Historia

LIUTPRANDO († c. 970)

Liutprando fue un historiador medieval italiano que murió hacia el año 970. Era de ascendencia lombarda y fue educado en la corte de Pavía, donde atrajo la atención del rey Hugo y posteriormente fue canciller del rey Berengario. En el año 949 fue a Constantinopla en una misión para el rey, pero poco después se opuso a Berengario y se marchó a la corte de Otón I, quien le hizo obispo de Cremona en el año 962. Seis años más tarde hizo un segundo viaje a Constantinopla, para pedir la mano de una princesa griega para Otón II. Sus tres obras, ninguna de ellas completa, son las siguientes: Antapodosis, una historia desde el año 887 al 949 para devolver el bien y el mal que había experimentado y dirigida especialmente contra Berengario y Willa; Liber de rebus gestis Ottonis magni imperatoris, una historia del 960 a 964 y Relatio de legatione Constantinopolitana, describiendo su segunda visita a la ciudad. Su estilo es atractivo, pero la subjetividad e irrealidad de sus escritos dejan su valor histórico en un segundo plano. De su Liber de rebus gestis Ottonis magni imperatoris es el siguiente pasaje sobre Otón I:
'Reinando, mejor, atormentando, y por decirlo con mayor exactitud, ejerciendo la tiranía en Italia, Berengario [de Ivrea] y Adalberto [su hijo], el sumo pontífice y universal papa Juan [XII] [...] envió a Otón, entonces serenísimo y piadosísimo rey y ahora augusto emperador, como legados de la santa romana Iglesia, al cardenal-diácono Juan y al escribano Azón, rogando y suplicando [...] liberara de las fauces de aquéllos a él mismo y a la santa romana Iglesia a él confiada, y le devolviese la salvación y su prístina libertad [...]
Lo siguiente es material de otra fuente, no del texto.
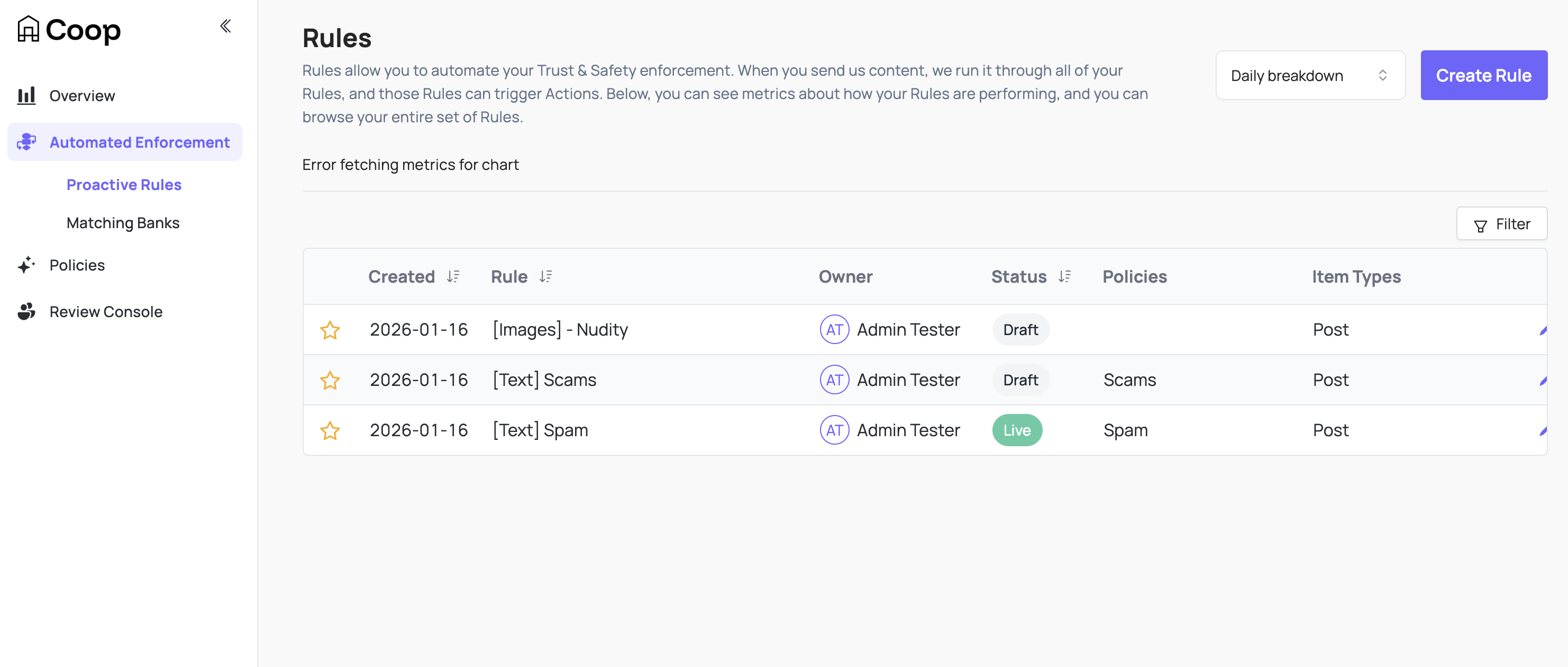Sort rules by Created date
This screenshot has width=1568, height=667.
(452, 276)
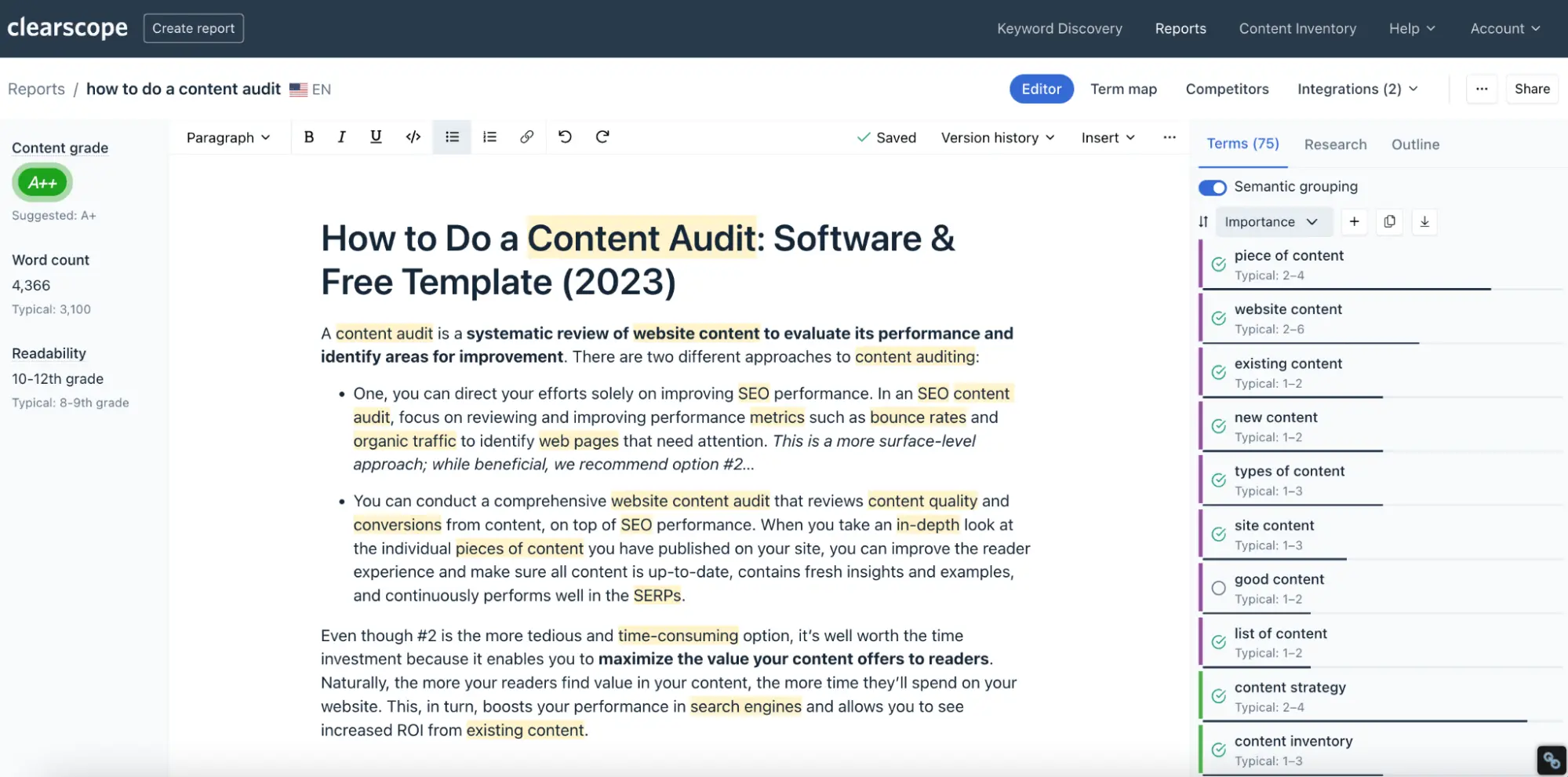
Task: Open the Paragraph style dropdown
Action: pos(227,137)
El piadosísimo rey, convencido por las lacrimosas lamentaciones de éstos, atento no a los propios intereses, sino a aquellos de Jesucristo, nombró, contrariamente a la costumbre, rey a su hijo homónimo, todavía niño, lo dejó en Sajonia, y reunidas las tropas marchó rápidamente a Italia. Con celeridad expulsó a Berengario y Adalberto del reino, en tanto se sabe que tuvo compañeros de armas a los santísimos apóstoles Pedro y Pablo. Y así el buen rey, reuniendo cuanto estaba disperso y consolidando cuanto estaba roto, restituyó a cada uno lo suyo y después marchó a Roma para hacer lo mismo.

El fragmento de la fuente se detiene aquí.